Step 8: The final classification result may be obtained by feeding the final weight value into KEML as an input parameter.

Step 9: Step 8's classification findings were used to determine the classification error accuracy, number of subsets used in the classification, sensitivity, specificity, and any other assessment criteria.

3.3.3 HGS optimization

Approach food

Following formulae meant to simulate the contraction mode and illustrate its approaching behaviour in mathematics:

$\overrightarrow{X(t+1)}=\left\{\begin{array}{lc}\overrightarrow{X(t)} \cdot(1+\operatorname{rand}(1)), & r_1<l \\ \vec{W}_1 \cdot \vec{X}_b+\vec{R} \cdot \vec{W}_2 \cdot\left|\vec{X}_b-\overrightarrow{X(t)}\right|, & r_1>l \quad, r_2>E \\ \vec{W}_1 \cdot \vec{X}_b-\vec{R} \cdot \vec{W}_2 \cdot\left|\vec{X}_b-\overrightarrow{X(t)}\right|, & r_1>l, r_2<E\end{array}\right.$

(11)

where, R is in the range [-a,a], r¹ and r² are independent random variables likewise in the range [0,1], r³ is also independent and random, t is the current iteration, W₁ and W₂ are hunger weights, X_b is the location information of a randomly selected individual from all the optimal individuals, X(t) is the location information of each individual.
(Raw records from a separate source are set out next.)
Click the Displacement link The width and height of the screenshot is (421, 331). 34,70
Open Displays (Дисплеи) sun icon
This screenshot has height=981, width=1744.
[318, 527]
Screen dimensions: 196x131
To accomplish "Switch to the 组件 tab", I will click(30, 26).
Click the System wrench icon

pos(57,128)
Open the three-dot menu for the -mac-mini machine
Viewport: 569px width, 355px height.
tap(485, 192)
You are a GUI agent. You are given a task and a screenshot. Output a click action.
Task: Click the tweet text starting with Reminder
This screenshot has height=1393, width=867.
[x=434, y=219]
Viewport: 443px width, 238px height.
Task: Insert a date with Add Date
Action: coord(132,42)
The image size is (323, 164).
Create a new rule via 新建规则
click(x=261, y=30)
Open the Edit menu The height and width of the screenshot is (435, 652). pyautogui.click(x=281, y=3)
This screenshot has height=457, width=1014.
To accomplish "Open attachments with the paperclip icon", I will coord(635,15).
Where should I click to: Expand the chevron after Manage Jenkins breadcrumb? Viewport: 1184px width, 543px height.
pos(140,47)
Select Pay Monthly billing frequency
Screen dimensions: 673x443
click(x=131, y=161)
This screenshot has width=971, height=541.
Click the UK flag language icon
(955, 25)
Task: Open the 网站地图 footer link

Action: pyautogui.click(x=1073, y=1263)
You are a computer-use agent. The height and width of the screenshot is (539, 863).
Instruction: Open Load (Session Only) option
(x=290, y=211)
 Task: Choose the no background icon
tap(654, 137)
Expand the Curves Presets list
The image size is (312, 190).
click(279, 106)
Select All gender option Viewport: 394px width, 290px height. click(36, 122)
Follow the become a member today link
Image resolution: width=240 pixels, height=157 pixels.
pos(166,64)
The value of l was described in the parameter setting experiment.

The formula for E was:

$E=\operatorname{sech}(|F(i)-B F|)$

(12)

where, F(i) is the fitness value of an individual and I = 1, 2,..., n, and BF is the greatest fitness found so far in this iteration. To put it simply, Sech was a function $\left(\operatorname{sech}(x)=\frac{2}{e^x+e^{-x}}\right)$.

The formula of $\vec{R}$ was:

$\vec{R}=2 \times a \times {r a n d}-a$

(13)

$a=2 \times\left(1-\frac{t}{\text { Max iter }}\right)$

(14)

where, rand is a random sum in the range of [0, 1], and Max_iter is the largest sum of repetitions.

Hunger role

Searching people's hunger experiences was modelled quantitatively. The expression for W₁ in Eq. (15) was:

$\vec{W}_1(i)=\begin{cases}\operatorname{hungry}(i) \frac{N}{S H u n} \times r_4, r_3<l \\ 1, \quad \quad \quad \quad r_3>1\end{cases}$

(15)

The formulation of $\vec{W}_2(i)$ in Eq. (16) was:

$\vec{W}_2(i)=(1-{exp}(-|{hungry}(i-{SHungry}|)) \times r_5 \times 2$

(16)

If each person's hunger was denoted by hungry, N is the total sum of people, and SHungry is the aggregate hunger experienced by everyone, or the total number of people who were hungry. The values r₃, r₄, and r₅ are all completely arbitrary integers between zero and one.

There was hungry(i):

$\operatorname{hungry}(\mathrm{i})=\left\{\begin{array}{c}0, \quad AllFitness(i)=BF\\ \text { hungry }(i)+H, \quad AllFitness(i)=BF \end{array}\right.$

(17)

where, AllFitness(i) maintains the fitness of all individuals in the current iteration.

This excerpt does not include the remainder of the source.